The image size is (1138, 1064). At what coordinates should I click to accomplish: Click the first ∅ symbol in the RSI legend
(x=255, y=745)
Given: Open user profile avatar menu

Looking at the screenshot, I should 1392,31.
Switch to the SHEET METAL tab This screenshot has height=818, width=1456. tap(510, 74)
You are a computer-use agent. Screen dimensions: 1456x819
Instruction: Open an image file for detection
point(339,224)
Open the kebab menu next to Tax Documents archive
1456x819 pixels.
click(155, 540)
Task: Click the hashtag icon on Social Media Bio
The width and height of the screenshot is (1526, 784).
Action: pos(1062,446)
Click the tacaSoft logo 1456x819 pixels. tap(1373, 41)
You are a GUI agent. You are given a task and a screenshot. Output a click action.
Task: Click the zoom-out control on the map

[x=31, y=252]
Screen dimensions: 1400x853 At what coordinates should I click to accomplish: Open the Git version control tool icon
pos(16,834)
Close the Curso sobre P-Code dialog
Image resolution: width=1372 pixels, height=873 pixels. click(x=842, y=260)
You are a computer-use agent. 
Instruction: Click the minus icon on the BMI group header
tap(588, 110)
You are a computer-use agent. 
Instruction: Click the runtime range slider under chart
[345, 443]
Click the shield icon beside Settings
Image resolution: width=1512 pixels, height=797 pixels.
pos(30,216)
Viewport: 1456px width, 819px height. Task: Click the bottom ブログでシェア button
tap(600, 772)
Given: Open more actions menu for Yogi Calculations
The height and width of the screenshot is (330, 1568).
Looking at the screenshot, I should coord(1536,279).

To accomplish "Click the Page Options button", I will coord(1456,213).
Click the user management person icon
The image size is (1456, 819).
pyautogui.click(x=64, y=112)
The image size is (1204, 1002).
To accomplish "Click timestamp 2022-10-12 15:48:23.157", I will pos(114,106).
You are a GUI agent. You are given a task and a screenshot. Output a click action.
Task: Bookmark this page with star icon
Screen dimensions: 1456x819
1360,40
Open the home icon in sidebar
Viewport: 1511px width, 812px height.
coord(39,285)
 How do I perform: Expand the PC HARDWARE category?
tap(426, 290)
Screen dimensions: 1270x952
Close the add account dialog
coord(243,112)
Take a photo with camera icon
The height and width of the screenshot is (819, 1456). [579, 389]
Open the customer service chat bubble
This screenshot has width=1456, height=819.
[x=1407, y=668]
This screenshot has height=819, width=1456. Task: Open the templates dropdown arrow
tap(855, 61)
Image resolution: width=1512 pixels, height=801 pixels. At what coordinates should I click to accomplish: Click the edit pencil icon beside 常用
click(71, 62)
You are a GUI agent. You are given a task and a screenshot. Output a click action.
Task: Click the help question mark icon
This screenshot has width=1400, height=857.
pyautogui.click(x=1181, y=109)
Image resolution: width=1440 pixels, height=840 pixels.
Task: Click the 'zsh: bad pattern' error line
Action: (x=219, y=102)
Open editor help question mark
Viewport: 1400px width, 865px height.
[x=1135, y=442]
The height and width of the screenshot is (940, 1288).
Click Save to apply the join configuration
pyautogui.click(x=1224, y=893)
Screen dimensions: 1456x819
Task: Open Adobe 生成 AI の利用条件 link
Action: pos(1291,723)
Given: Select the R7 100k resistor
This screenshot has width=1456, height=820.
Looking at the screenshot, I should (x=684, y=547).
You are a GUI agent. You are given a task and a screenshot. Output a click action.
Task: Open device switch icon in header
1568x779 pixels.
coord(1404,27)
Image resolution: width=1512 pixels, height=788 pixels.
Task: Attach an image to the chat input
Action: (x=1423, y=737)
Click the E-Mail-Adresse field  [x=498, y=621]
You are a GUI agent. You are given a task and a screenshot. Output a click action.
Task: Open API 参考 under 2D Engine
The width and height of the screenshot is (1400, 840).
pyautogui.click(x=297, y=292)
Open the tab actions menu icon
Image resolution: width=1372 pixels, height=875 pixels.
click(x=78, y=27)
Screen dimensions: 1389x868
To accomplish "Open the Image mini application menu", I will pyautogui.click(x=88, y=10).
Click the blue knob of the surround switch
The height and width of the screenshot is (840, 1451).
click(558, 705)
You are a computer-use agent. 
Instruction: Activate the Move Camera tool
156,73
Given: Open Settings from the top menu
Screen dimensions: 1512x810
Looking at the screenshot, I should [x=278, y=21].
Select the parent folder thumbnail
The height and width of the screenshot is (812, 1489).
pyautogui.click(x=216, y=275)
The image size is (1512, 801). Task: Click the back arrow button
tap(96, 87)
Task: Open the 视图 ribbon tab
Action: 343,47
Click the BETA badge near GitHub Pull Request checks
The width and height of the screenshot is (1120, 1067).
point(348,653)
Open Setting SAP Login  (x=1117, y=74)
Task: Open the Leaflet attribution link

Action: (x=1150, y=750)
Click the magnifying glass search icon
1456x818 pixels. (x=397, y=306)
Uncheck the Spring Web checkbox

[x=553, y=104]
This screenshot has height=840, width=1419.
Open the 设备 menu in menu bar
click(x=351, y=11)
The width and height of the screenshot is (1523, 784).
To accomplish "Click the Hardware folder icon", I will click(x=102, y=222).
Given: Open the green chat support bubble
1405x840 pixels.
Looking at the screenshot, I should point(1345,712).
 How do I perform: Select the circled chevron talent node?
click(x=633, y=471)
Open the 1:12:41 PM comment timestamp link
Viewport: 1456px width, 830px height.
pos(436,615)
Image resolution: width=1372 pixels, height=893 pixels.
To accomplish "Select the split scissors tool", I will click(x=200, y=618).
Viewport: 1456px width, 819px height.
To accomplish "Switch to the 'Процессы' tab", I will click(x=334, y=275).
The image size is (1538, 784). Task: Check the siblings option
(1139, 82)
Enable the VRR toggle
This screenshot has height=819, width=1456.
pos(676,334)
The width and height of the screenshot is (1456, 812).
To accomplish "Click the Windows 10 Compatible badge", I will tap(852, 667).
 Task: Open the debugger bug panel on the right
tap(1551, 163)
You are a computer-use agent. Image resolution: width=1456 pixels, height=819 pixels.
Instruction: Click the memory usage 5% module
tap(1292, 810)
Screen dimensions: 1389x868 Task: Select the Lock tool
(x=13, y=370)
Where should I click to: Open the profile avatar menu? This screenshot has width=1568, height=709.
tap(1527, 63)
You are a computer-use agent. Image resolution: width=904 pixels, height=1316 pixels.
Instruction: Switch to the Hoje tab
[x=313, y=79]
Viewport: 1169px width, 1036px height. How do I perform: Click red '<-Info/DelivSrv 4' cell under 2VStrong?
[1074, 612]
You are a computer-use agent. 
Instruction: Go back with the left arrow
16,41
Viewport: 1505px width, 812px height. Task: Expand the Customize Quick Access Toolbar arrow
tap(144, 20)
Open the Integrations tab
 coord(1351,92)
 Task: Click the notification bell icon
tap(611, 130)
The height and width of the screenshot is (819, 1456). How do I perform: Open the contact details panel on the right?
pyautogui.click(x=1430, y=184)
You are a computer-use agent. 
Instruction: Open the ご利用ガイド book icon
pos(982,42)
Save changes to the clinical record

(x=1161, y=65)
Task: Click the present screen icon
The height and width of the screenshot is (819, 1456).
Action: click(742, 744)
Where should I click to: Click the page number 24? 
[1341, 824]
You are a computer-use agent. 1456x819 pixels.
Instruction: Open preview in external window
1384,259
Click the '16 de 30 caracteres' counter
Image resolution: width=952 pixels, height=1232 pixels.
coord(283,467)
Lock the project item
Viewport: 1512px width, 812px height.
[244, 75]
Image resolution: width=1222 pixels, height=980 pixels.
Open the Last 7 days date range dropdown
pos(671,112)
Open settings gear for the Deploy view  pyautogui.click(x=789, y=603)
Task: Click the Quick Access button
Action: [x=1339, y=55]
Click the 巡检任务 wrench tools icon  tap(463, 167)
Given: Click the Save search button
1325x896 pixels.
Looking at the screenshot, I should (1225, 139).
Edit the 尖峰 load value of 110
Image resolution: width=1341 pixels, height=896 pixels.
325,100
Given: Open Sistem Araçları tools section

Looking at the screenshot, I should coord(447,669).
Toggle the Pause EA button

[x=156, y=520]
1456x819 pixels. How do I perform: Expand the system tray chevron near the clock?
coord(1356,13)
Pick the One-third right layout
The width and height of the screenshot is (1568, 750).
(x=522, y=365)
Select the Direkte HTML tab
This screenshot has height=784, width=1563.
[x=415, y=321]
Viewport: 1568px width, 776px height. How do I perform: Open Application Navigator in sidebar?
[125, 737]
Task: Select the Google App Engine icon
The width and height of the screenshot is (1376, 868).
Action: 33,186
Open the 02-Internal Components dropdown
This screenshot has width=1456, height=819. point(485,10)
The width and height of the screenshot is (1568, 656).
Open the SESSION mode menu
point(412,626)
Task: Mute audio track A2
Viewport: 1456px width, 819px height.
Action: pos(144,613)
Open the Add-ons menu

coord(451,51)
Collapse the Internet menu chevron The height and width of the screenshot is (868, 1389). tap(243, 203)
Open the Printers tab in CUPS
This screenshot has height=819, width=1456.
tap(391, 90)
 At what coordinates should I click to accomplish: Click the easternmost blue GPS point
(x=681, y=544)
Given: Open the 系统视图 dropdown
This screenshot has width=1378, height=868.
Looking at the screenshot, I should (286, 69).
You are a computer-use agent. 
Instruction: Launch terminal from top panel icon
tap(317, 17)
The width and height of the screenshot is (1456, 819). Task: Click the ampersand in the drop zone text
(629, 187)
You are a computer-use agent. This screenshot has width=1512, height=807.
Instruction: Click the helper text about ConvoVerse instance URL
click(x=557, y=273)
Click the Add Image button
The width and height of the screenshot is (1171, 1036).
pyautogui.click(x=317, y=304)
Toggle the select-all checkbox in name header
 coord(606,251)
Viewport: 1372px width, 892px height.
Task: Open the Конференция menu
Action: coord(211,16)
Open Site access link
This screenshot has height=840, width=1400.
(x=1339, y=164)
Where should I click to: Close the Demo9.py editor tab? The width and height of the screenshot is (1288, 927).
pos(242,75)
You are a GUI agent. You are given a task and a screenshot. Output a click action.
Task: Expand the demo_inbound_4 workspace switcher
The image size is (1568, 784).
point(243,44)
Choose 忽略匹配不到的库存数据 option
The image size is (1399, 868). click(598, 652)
========================================
Exercise goal
What lines in the material above include "bubble"? Copy every one of them.

Answer to this problem
Open the customer service chat bubble
Given: Open the green chat support bubble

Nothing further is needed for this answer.